I’m usually not the type of person who gets involved with organizing events or being on the board of very important causes. It’s not because I don’t care about these events and causes, but is mainly due to the fact that I leave my house only about once a week, and even then only for emergencies like when we run out of food or diapers. Otherwise I work all day long, followed by having my children at home and any free time is spent writing down and typing up life-changing articles like the one you are about to read. You see, I always had this dream that when my kids started going to “official school,” that I would be a very involved parent. I would bake things, I would glue things, I would organize events! This year my daughter started nursery in a “big school” and true to my word, I volunteered my services. My offer to bake things and glue things didn’t take, but when I got to the “organizing things” part, people got very excited.
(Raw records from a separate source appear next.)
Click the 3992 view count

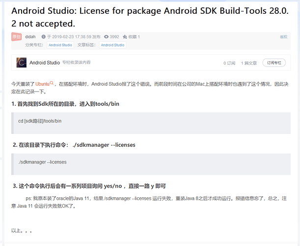coord(114,37)
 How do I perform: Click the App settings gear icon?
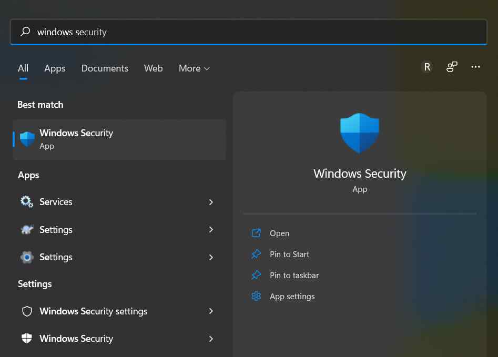[256, 297]
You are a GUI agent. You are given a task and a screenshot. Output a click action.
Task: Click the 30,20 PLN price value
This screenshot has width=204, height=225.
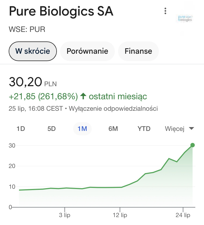(26, 82)
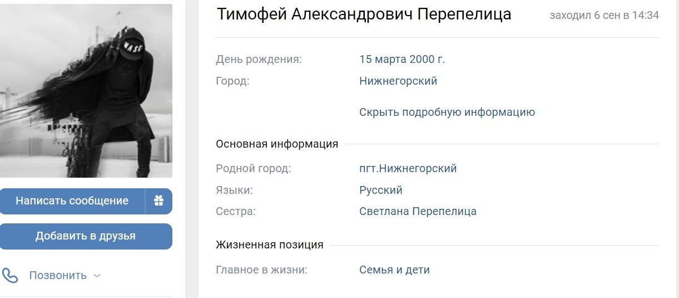This screenshot has height=298, width=679.
Task: Click the Основная информация section header
Action: [277, 144]
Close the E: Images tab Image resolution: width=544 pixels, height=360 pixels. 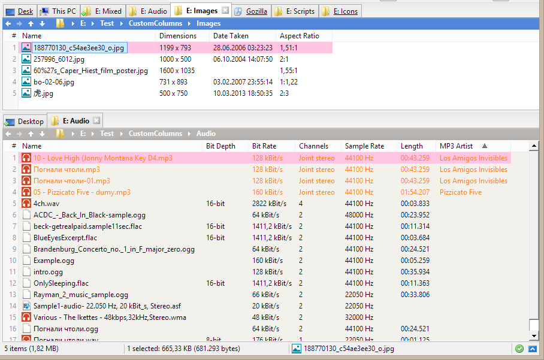pyautogui.click(x=225, y=11)
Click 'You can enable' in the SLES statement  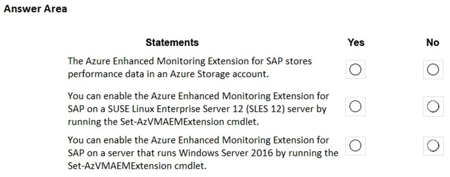coord(98,95)
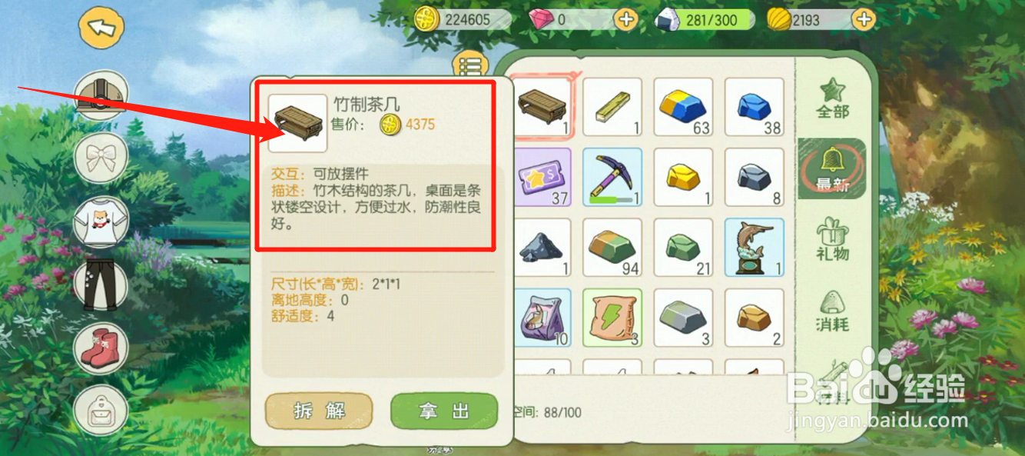
Task: Add more pink gems with plus
Action: (627, 19)
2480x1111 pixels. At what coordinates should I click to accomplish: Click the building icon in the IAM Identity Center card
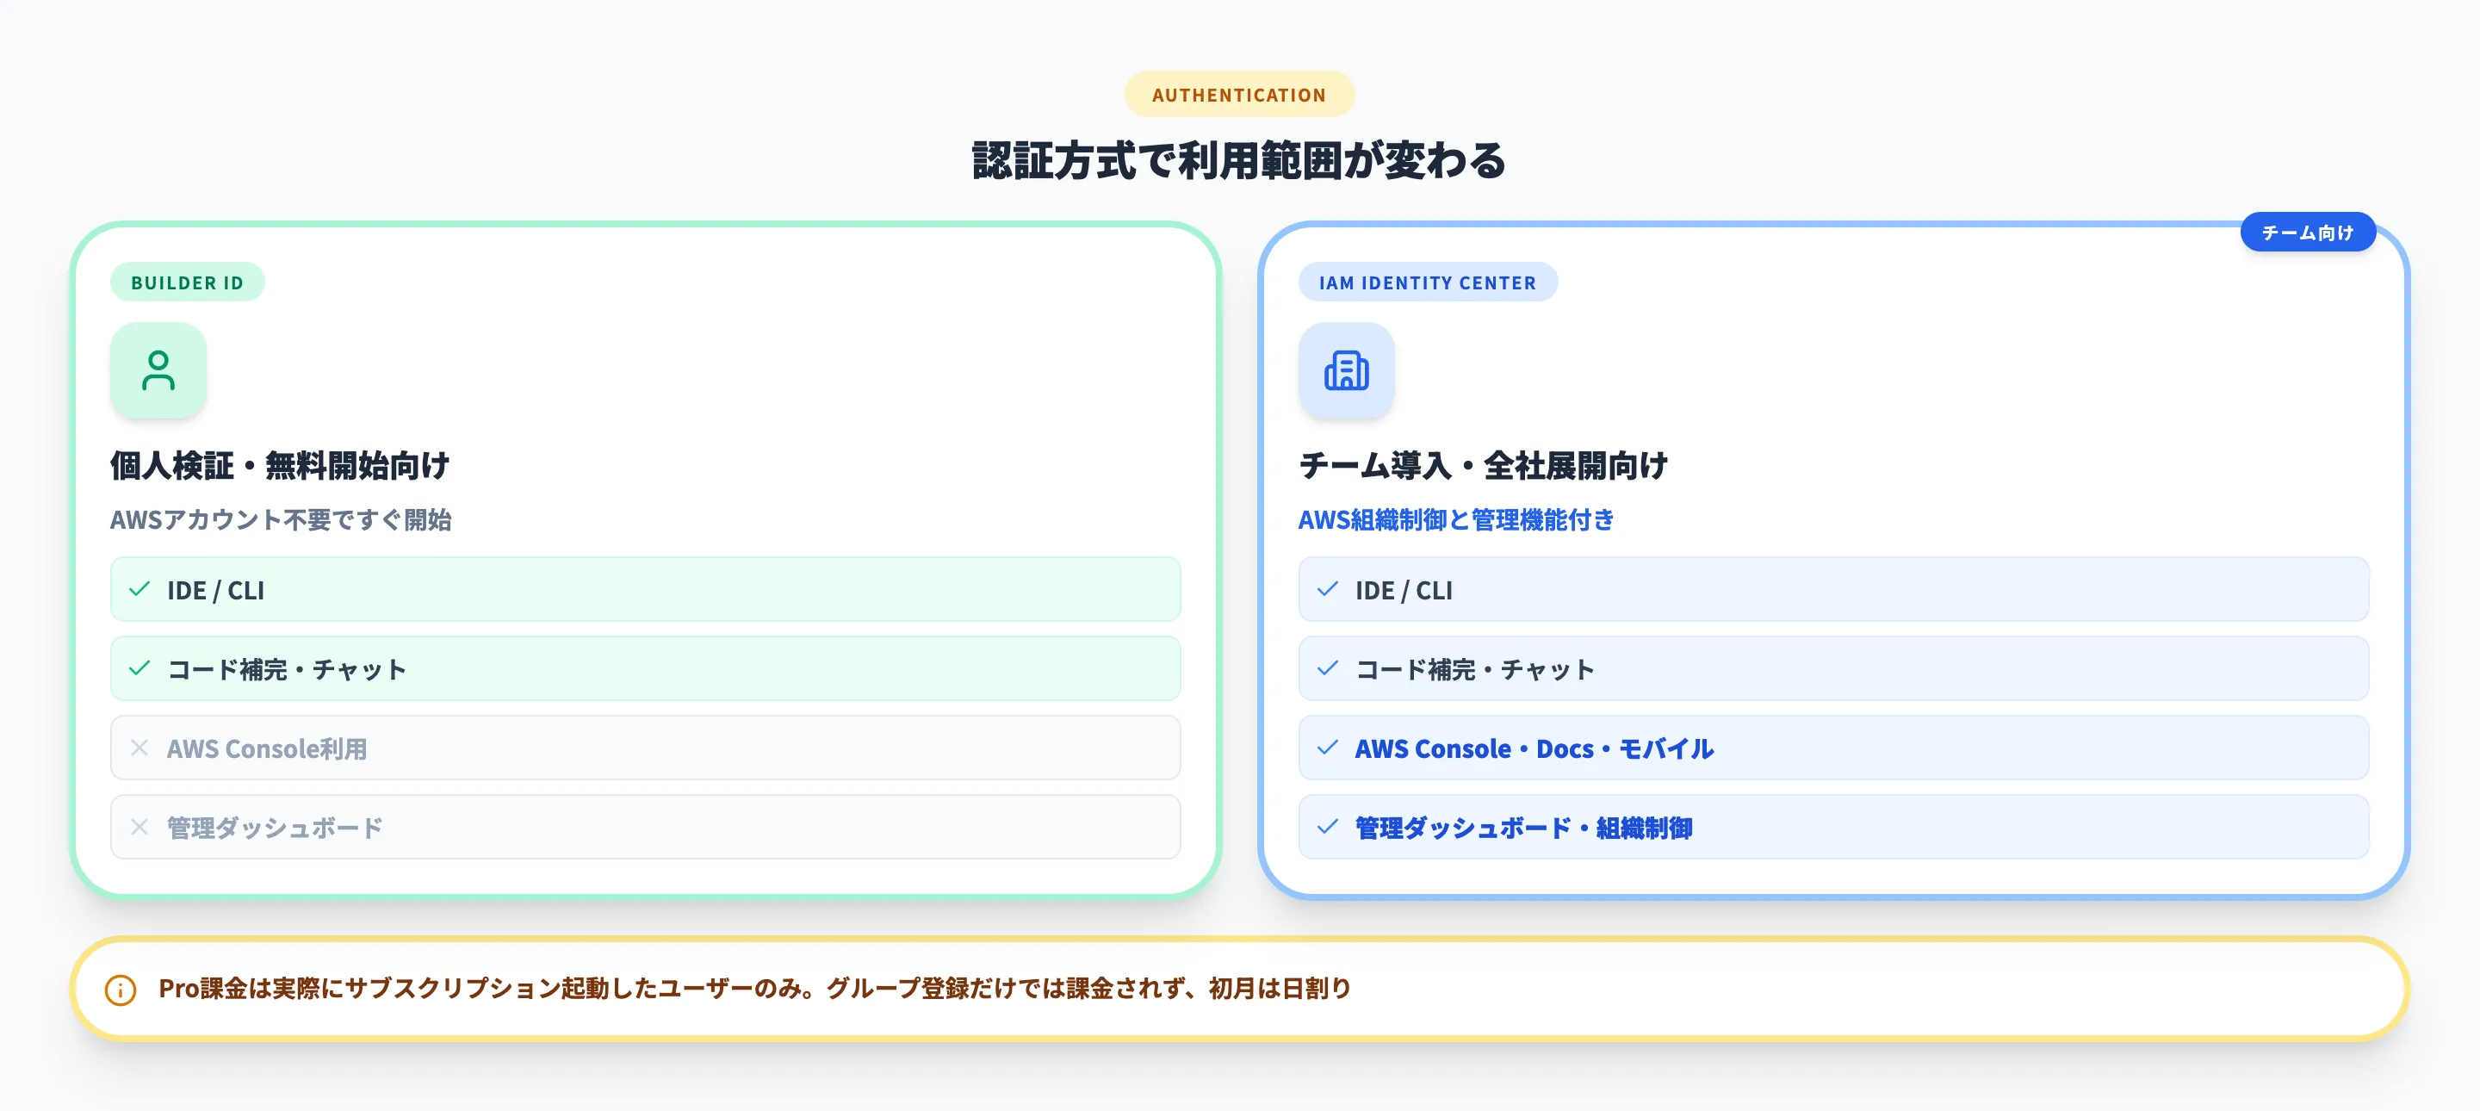(x=1346, y=370)
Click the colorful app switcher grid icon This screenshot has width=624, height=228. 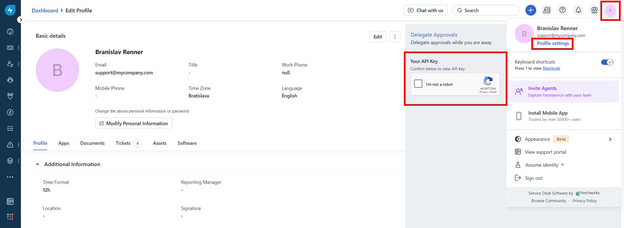tap(10, 217)
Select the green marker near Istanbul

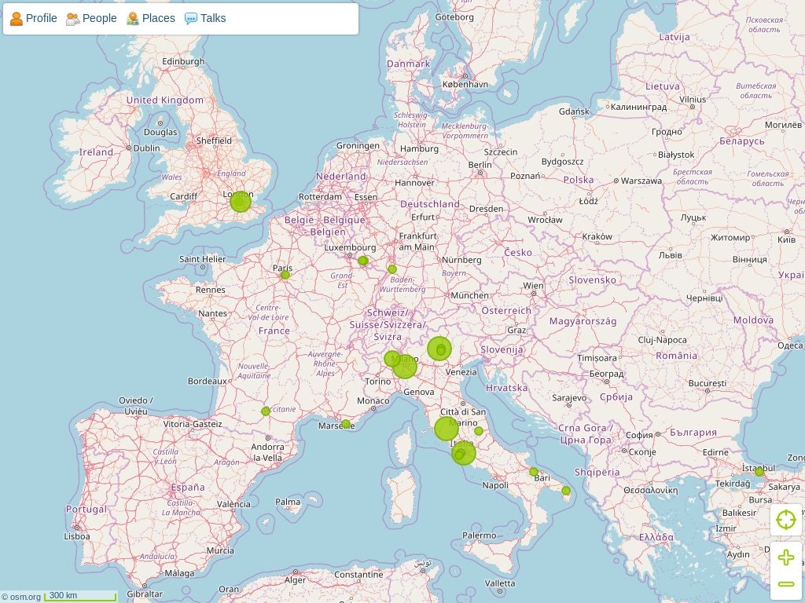tap(759, 472)
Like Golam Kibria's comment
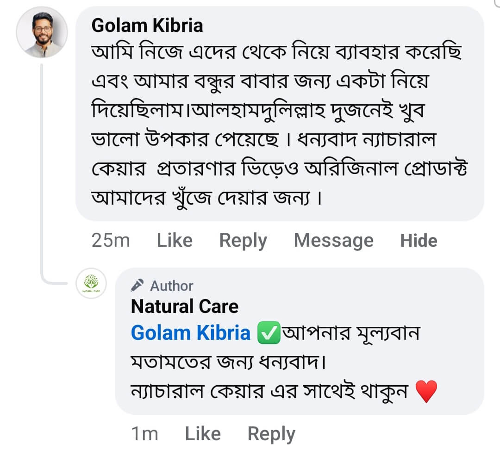 175,240
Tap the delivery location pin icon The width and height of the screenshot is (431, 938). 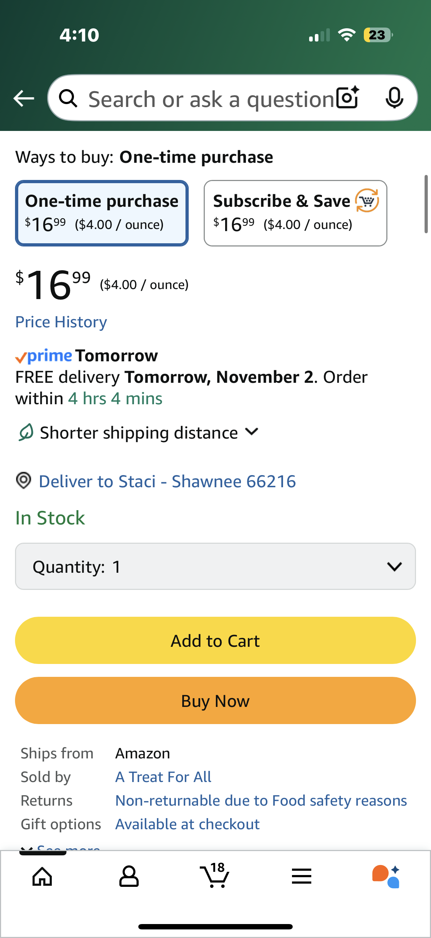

Words like “fundraising evening,” “Chinese auction,” and “donor phone calls” were thrown around. I nodded agreeably, having no idea what I was getting myself into. I was subsequently joined on the “organizing things committee” by two other lovely,involved mothers, both of whom were named Esty. I never was entirely sure which Esty I was talking to, which necessitated my repeating everything twice, just for good measure.
Then, one of the Estys flew to America, leaving me with the other one, who had a car and was to drive me around to different stores to solicit prizes for the Chinese auction. We went very well prepared. We had an important looking pamphlet, a school picture of all the girls, and the Chinese auction flyer from last year’s event. Our first stop was an electronics store. We found the owner, a guy named Benny, and accosted him on his smoking break. I launched into a speech about the school, the event, the children, and let Benny know in no uncertain terms that he really wanted to donate something, he just didn’t know it yet. Benny, who hadn’t had such great entertainment during a smoking break in a long time, was surprisingly agreeable. Perhaps a bit too agreeable. He pointed to a middle-aged woman ambling about the store. “Can I donate my wife?” he asked. I explained that while, of course, his wife looked like a veritable treasure, we were really hoping for something more along the lines of an electric kitchen device.
Thankfully, we were fortunate enough to walk out with a Braun mixer, as opposed to a human hostage. Other stores proved to be more tricky. Some store owners only spoke Hebrew. I have been living here for four years and my vast experience with the Hebrew language has left me with the advanced ability to make Israelis laugh really hard when I try to use it. Besides, terms like “Chinese auction” are not exactly concepts that come up in everyday conversation. So I acted things out, pulled my eyelids into an upwards position, and threw in all kinds of related words. Store owners gave me things just to shut me up (or possibly because they thought I was mentally unbalanced). Esty served as a translator, and even though her Hebrew doesn’t make people want to claw their eyes out the way mine does, we still got lots of weird looks. But one thing I know for sure: The two of us were forever bonded by the experience of trying to get business owners to allow us to legally walk off with their stuff. Next came the phone calls. Basically, we were instructed to reach out to a specific targeted base of people that were affiliated with the school, chosen randomly by the fact that they were extremely rich.
We decided that we would need a prepared message with which to approach the potential donors. My initial suggestion of calling and saying, “We understand that you have a lot of money, and we would like to take some of it from you” was quickly rejected in favor of something that basically said the same thing, but with lots of more appealing words stuck in. We spoke of the goodness of the cause and reminded them of their family members who benefitted from the school. This last part is what I like to think of as friendly blackmail, because, although we didn’t directly come out and say what we would do to those beloved family members if they refused to donate, the implication was definitely there. We’ll never really know if my first approach would have worked better, but I have to admit that this one worked just fine. The final stage of the auction was procuring prizes for our “scratch-off” lotto tickets. Since we guaranteed that “every ticket is a winner,” we needed to get a lot (and I mean a lot) of instant prizes. This involved going to about a million local stores and asking for smaller prizes.
Now, you might think this would be a breeze compared to asking people for really big prizes. But in this country, it seems that people would rather give you their spouse and car keys than a forty-shekel store credit. To make matters worse, I was on my own for this job, without either of the Estys to translate and lots of people were getting the wrong idea about what I was asking them for. Judging by the looks on peoples faces I definitely wasn’t using the Hebrew word for “ticket” correctly. One sympathetic woman gave me a brachah and pressed a 100-shekel bill into my palm. It all was confusing in the extreme, but hey, whatever works! I wrapped up my last day of collecting today. It was both a humbling and mortifying experience that I will forever treasure. I don’t know how much money this auction is going to raise for the school, but it better be enough to cover a really nice, all-expensepaid vacation for me and the Estys so we can emotionally recover from the experience. Despite all the insanity, I’m sure when the evening of the auction arrives and they thank us for all our hard work, we will nod humbly, pretend like it was no trouble at all, the very least we could do, etc., etc. Which is why next year, at exactly the same time, we will once again be back to gluing things and baking things, and (heaven help me), organizing events.